Steve Folland: Nice, yeah. Now if you could tell you younger self one thing about being freelance, what would that be?

Nick Saalfeld: I wasn't looking forward to this one. There are 20 answers to this I suppose. I thought right, here's the one that I think is most useful, and it is most freelancers don't consider themselves to be salespeople. I don't consider myself to be a salesperson, and again, why? Because we don't become freelancers to sell, we become freelancers to do. To do the thing that we're great at doing.

Nick Saalfeld: That's all groovy. On the basis that I'm not a great salesperson, and on the basis that the advice I want to give my younger self would be around selling, it is this, and I have done this and I'm not ashamed to admit that I've done this, and it took me time, and I know I'm preaching to the choir, that there will be people listening to this that go, "Oh yeah, that's me as well." Take your day rate, whatever it is, stand in front of a mirror and practice saying, "I am X pounds a day." Not, "I am X pounds a day, but you can have me for half that if you let me do X, Y, Z, or if a duh, be duh, be duh, be duh, be duh."

Nick Saalfeld: Because I spent so much of my time doing that. It's like, "Well, this is my rate," and before anyone's complained, you're already dropping your prices. It's something we all do because we want our clients to be happy. We want to look after them.

Nick Saalfeld: Literally, and I have done this, stand in front of the mirror and say, "It's X pounds a day," and then have that silence.
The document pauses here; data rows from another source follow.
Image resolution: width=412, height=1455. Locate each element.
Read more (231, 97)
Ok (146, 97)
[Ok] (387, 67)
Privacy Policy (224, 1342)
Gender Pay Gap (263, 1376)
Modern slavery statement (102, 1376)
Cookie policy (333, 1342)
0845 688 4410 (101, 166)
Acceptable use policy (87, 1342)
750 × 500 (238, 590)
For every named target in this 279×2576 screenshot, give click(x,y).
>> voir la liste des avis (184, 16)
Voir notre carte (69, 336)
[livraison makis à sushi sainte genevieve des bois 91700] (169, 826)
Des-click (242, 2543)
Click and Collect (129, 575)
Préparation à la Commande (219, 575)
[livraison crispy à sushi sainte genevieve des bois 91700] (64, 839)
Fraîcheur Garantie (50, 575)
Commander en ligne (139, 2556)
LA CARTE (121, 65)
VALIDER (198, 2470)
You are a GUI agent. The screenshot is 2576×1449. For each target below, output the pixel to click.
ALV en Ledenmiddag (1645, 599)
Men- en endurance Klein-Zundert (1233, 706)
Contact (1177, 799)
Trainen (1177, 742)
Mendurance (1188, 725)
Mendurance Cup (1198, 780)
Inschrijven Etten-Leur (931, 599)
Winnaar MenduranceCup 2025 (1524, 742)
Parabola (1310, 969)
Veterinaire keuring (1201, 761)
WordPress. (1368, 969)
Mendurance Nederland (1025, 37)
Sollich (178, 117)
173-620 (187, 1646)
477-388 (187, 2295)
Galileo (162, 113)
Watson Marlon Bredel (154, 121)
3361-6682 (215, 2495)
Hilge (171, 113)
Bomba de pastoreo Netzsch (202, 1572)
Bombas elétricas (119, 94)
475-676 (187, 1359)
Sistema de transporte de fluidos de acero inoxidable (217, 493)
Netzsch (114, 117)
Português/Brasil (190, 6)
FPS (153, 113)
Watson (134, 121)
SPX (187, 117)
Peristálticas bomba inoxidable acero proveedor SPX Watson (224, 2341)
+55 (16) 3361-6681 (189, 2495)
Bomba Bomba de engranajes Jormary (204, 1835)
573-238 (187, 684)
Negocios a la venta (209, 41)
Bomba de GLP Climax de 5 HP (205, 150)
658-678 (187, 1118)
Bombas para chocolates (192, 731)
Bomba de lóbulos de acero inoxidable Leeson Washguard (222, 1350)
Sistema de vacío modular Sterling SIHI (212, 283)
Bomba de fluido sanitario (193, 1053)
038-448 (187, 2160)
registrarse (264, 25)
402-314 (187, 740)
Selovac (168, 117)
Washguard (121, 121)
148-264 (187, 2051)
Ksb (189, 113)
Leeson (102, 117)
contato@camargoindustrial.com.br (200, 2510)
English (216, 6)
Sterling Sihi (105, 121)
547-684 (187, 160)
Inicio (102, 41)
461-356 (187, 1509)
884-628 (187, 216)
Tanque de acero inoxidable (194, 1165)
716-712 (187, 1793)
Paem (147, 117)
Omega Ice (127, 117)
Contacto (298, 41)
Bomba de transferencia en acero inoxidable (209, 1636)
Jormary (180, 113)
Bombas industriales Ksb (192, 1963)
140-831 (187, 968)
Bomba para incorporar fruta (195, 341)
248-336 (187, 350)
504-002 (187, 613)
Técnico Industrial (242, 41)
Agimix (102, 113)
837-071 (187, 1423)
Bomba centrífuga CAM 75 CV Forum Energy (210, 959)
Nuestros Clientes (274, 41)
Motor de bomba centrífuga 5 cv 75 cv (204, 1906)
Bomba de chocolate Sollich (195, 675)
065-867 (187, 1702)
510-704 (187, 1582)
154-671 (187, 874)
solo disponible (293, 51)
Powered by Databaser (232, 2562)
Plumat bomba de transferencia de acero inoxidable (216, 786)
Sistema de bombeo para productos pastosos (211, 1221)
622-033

It's a painful silence because you want to fill it with, "I can offer you a better deal." Never, ever do that because you're worth it for crying out loud. Practising actually articulating what you cost, and then ideally, for a follow-up, a couple of reasons why you're worth it, that's really useful. It's something that everyone finds really, really hard.

Steve Folland: Nice. Nick, thank you so much and all the best being freelance.

Nick Saalfeld: Thank you. Absolutely a giggle, and a joy to meet you, fabulously virtually. Brilliant. Cheers.